私が弁護団に入っている旧優生保護法事件(大阪)で、私は、主に準備書面を書く役回りでした。旧優生保護法事件というのは、旧優生保護法(1948年~1996年)のもとで強制的に不妊手術をされたとして被害者の方々が国に対して損害賠償を求めている事件です。手術自体が昭和40年代から50年代にかけて行われているので、争点は、不法行為が20年経過すると損害賠償請求権が消滅してしまうという「除斥期間」が適用されるかどうかです。国は、疾患や障害のある方々に、「あなたたちは不良な子孫を残す者だ」とレッテルを貼って、本人の同意なく子どもを産み育てることができなくなる手術をしておきながら、「20年経ったんだから損害賠償責任はありません」と主張しているわけです。
しかし、法的な理屈の前に、「20年経ったら責任はありません」でいいのでしょうか。このような酷いことがまかり通っていいのでしょうか。この事件の本質的な問題は、ここに尽きると私は思います。

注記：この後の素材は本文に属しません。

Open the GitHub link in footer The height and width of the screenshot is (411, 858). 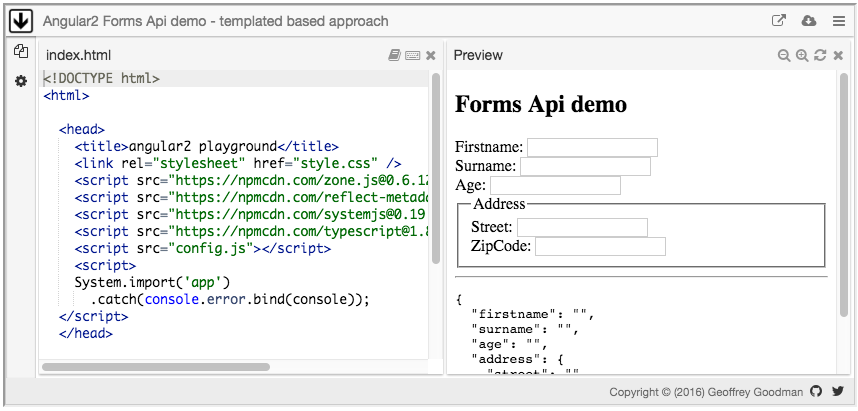tap(816, 392)
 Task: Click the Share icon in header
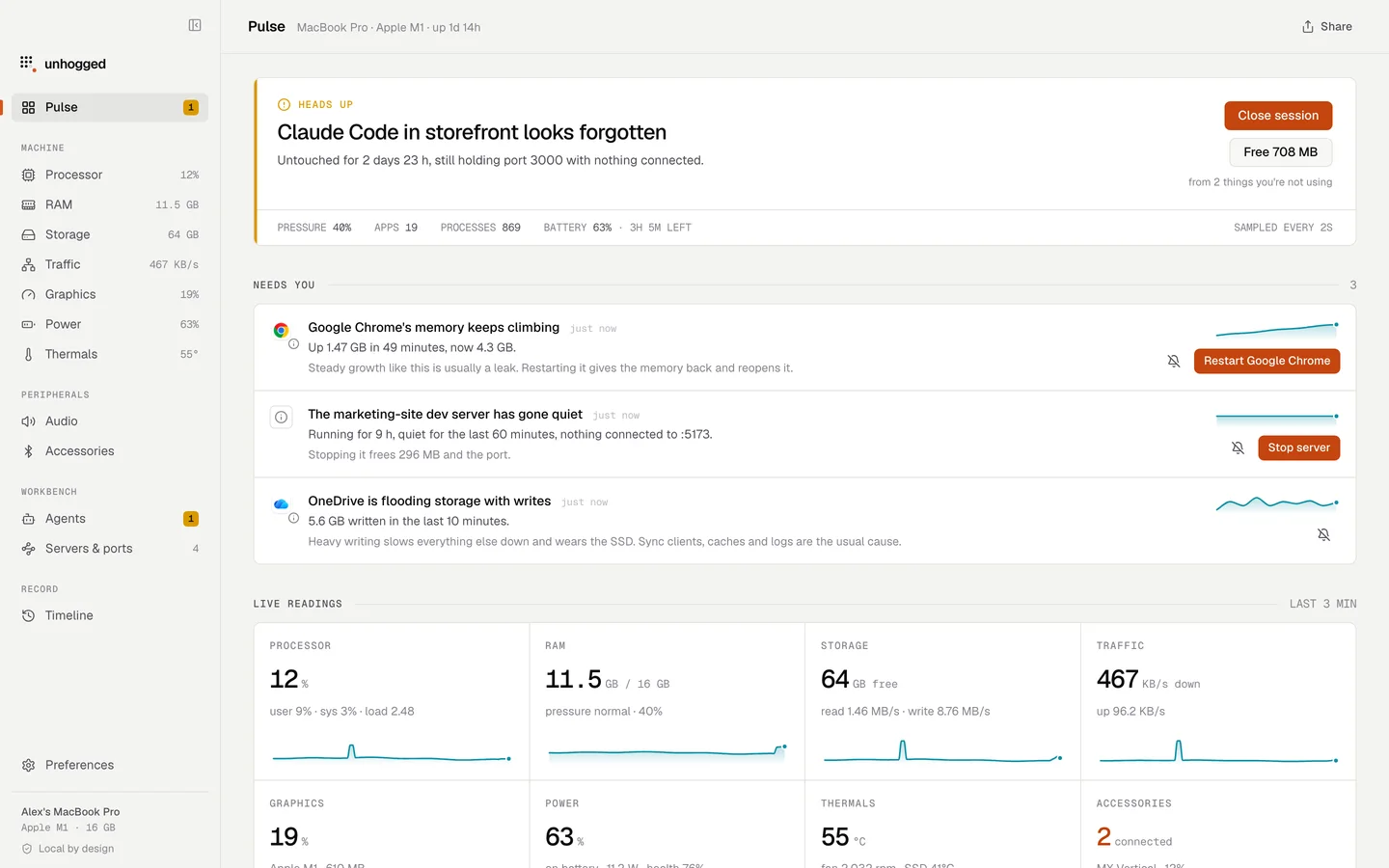[1308, 27]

では、旧優生保護法事件において「これがまかり通っていいはずがない」という価値観を、300件も事件を抱えている忙しい裁判官にどう伝えればいいのでしょう。そのために、200枚もの書面などいらないんです。たとえば、事故が起きた因果的な機序が複雑で、科学的な証拠もどんどん積み上がっていく事件であれば、どうしても準備書面が分厚くなる、ということもあるでしょう。しかし、旧優生保護法事件はそのような事件ではありません。
私は普段、企業法務に携わっています。企業法務でも、クライアントから相談を受けたときに法律用語がずらっと並んだ長文のアドバイスをメールで送っても、メールを受け取ったクライアントの担当者は困ると思います。その担当者は受け取ったメールを踏まえて上司に報告し、さらには取締役会などへ情報をあげていくことが多いと思いますが、そういった背景を想像すれば、咀嚼困難な複雑かつ専門的な用語のみが並んだメールを送ってもそれは自己満足に過ぎません。訴訟の書面も同じです。言いたいことを言うのが弁護士ではありません、まず、読み手のことを考えるというのが基本だと思います。そして何より、重要なことは簡潔に伝えられるはずです。訴訟代理人の実務の基本として、書面を書くときには、相手はどういう立場で、どれくらい忙しくて、この書面を読むのにどれくらい時間を割けるのか、といったことを想像しなければならないと思います。
訴状や準備書面には何が求められているのか
司法試験の論文式試験では、こうした訴訟実務における訴状や準備書面をつくる能力を備えているかどうかが試されています。ある理不尽そうな出来事について、憲法適合的な範囲におさまっているのか、それとも違憲なのか、あなたはきちんと整理して説明できますか、と聞いていて、求められていることはおそらくほぼこの一点に尽きます。教科書で勉強した違憲審査基準を間違いなく書けますかとか、そんなことは求めていません。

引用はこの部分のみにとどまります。